Keith J. Cross, N. Laila Huq, Joseph E. Palamara, John W. Perich, and Eric C. Reynolds

From the Centre for Oral Health Science, School of Dental Science, The University of Melbourne, Melbourne, Victoria 3010, Australia

Milk caseins stabilize calcium and phosphate ions and make them available to the neonate. Tryptic digestion of the caseins yields phosphopeptides from their polar N-terminal regions that contain clusters of phosphorylated seryl residues. These phosphoseryl clusters have been hypothesized to be responsible for the interaction between the caseins and calcium phosphate that lead to the formation of casein micelles. The casein phosphopeptides stabilize calcium and phosphate ions through the formation of complexes. The calcium phosphate in these complexes is biologically available for intestinal absorption and remineralization of subsurface lesions in tooth enamel. We have studied the structure of the complexes formed by the casein phosphopeptides with calcium phosphate using a range of physicochemical techniques including x-ray powder diffraction, scanning electron microscopy, transmission electron microscopy, and equilibrium binding analyses. The amorphous nature of the calcium phosphate phase was confirmed by two independent methods: x-ray powder diffraction and selected area diffraction. In solution, the ion activity product of a basic amorphous calcium phosphate phase was the only ion product that was a function of bound phosphate independent of pH, consistent with basic amorphous calcium phosphate being the phase stabilized by the casein phosphopeptides. Detailed investigations of calcium and calcium phosphate binding using a library of synthetic homologues and analogues of the casein phosphopeptides have revealed that although the fully phosphorylated seryl-cluster motif is pivotal for the interaction with calcium and phosphate, other factors are also important. In particular, calcium binding and calcium phosphate stabilization by the peptides was influenced by peptide net charge, length, and sequence.

Received for publication, December 1, 2004 , and in revised form, January 14, 2005.

^* This work was supported by National Health and Medical Research Council Grant IO 209042 and by the Dairy Research and Development Corporation.
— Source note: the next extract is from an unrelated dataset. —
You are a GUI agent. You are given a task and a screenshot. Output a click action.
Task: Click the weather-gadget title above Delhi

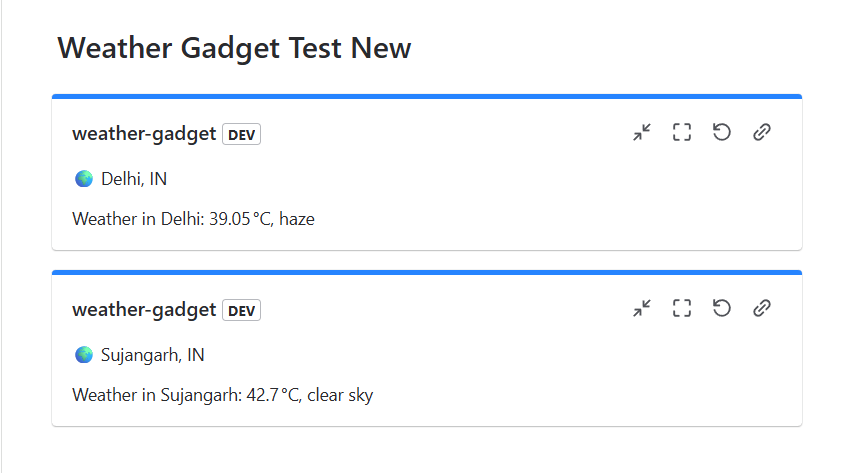tap(144, 134)
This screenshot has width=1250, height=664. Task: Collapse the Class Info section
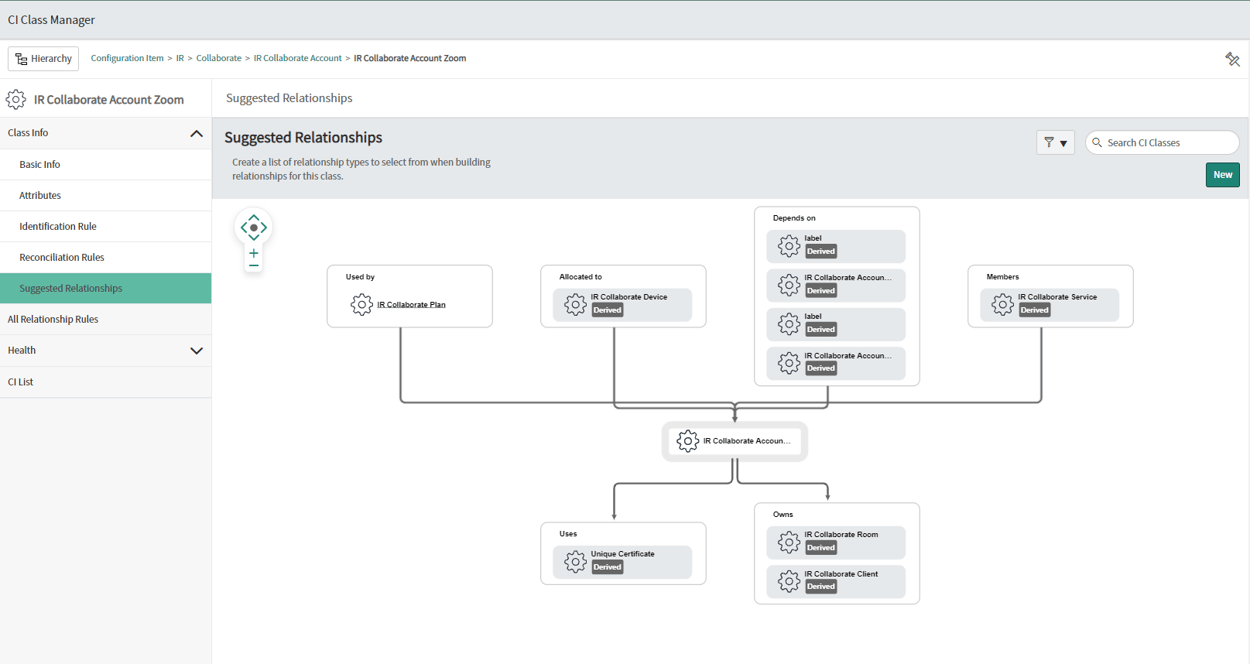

The costs of publication of this article were defrayed in part by the payment of page charges. This article must therefore be hereby marked "advertisement" in accordance with 18 U.S.C. Section 1734 solely to indicate this fact.

To whom correspondence should be addressed: Centre for Oral Health Science, School of Dental Science, The University of Melbourne, Victoria 3010, Australia. Tel.: 61-3-9341-0270; Fax: 61-3-9341-0236; E-mail: e.reynolds{at}unimelb.edu.au.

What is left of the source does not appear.